* What needs to be done: Please reproduce the following records exactly as they appear.

* Saved data entries:

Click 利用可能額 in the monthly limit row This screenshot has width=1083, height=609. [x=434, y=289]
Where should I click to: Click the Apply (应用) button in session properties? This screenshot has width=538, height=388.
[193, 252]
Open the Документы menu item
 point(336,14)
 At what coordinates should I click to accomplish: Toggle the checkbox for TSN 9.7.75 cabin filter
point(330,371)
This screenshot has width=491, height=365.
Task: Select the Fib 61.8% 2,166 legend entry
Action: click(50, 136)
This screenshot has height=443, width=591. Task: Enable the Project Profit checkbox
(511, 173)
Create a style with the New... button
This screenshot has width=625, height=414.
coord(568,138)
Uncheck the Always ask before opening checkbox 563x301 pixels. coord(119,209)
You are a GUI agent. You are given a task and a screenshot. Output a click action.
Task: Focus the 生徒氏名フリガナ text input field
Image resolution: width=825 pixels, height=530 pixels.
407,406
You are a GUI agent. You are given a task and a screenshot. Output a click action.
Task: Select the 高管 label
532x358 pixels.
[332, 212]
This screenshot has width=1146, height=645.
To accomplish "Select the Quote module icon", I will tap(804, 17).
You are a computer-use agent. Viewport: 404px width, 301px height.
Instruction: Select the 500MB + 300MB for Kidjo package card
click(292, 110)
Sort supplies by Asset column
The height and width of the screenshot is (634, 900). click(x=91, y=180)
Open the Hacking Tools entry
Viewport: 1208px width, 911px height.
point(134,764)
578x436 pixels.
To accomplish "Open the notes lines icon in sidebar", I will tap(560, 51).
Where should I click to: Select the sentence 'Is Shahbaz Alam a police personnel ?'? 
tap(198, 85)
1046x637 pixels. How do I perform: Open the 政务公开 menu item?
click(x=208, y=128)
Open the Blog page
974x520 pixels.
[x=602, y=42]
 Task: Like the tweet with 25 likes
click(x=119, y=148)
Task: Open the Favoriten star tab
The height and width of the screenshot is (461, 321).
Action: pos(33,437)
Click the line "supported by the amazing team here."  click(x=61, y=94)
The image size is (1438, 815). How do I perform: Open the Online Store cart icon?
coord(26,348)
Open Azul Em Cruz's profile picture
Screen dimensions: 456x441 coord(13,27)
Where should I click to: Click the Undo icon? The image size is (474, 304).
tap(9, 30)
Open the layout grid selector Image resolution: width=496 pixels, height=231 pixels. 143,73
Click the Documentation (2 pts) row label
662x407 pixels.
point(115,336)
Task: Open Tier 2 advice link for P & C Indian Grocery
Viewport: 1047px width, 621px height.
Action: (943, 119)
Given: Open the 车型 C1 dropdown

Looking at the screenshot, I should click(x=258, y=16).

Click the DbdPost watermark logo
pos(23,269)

* Written answer:
Click 利用可能額 in the monthly limit row This screenshot has width=1083, height=609. [x=434, y=289]
Where should I click to: Click the Apply (应用) button in session properties? This screenshot has width=538, height=388.
[193, 252]
Open the Документы menu item
 point(336,14)
 At what coordinates should I click to accomplish: Toggle the checkbox for TSN 9.7.75 cabin filter
point(330,371)
This screenshot has width=491, height=365.
Task: Select the Fib 61.8% 2,166 legend entry
Action: click(50, 136)
This screenshot has height=443, width=591. Task: Enable the Project Profit checkbox
(511, 173)
Create a style with the New... button
This screenshot has width=625, height=414.
coord(568,138)
Uncheck the Always ask before opening checkbox 563x301 pixels. coord(119,209)
You are a GUI agent. You are given a task and a screenshot. Output a click action.
Task: Focus the 生徒氏名フリガナ text input field
Image resolution: width=825 pixels, height=530 pixels.
407,406
You are a GUI agent. You are given a task and a screenshot. Output a click action.
Task: Select the 高管 label
532x358 pixels.
[332, 212]
This screenshot has width=1146, height=645.
To accomplish "Select the Quote module icon", I will tap(804, 17).
You are a computer-use agent. Viewport: 404px width, 301px height.
Instruction: Select the 500MB + 300MB for Kidjo package card
click(292, 110)
Sort supplies by Asset column
The height and width of the screenshot is (634, 900). click(x=91, y=180)
Open the Hacking Tools entry
Viewport: 1208px width, 911px height.
point(134,764)
578x436 pixels.
To accomplish "Open the notes lines icon in sidebar", I will tap(560, 51).
Where should I click to: Select the sentence 'Is Shahbaz Alam a police personnel ?'? 
tap(198, 85)
1046x637 pixels. How do I perform: Open the 政务公开 menu item?
click(x=208, y=128)
Open the Blog page
974x520 pixels.
[x=602, y=42]
 Task: Like the tweet with 25 likes
click(x=119, y=148)
Task: Open the Favoriten star tab
The height and width of the screenshot is (461, 321).
Action: pos(33,437)
Click the line "supported by the amazing team here."  click(x=61, y=94)
The image size is (1438, 815). How do I perform: Open the Online Store cart icon?
coord(26,348)
Open Azul Em Cruz's profile picture
Screen dimensions: 456x441 coord(13,27)
Where should I click to: Click the Undo icon? The image size is (474, 304).
tap(9, 30)
Open the layout grid selector Image resolution: width=496 pixels, height=231 pixels. 143,73
Click the Documentation (2 pts) row label
662x407 pixels.
point(115,336)
Task: Open Tier 2 advice link for P & C Indian Grocery
Viewport: 1047px width, 621px height.
Action: (943, 119)
Given: Open the 车型 C1 dropdown

Looking at the screenshot, I should click(x=258, y=16).

Click the DbdPost watermark logo
pos(23,269)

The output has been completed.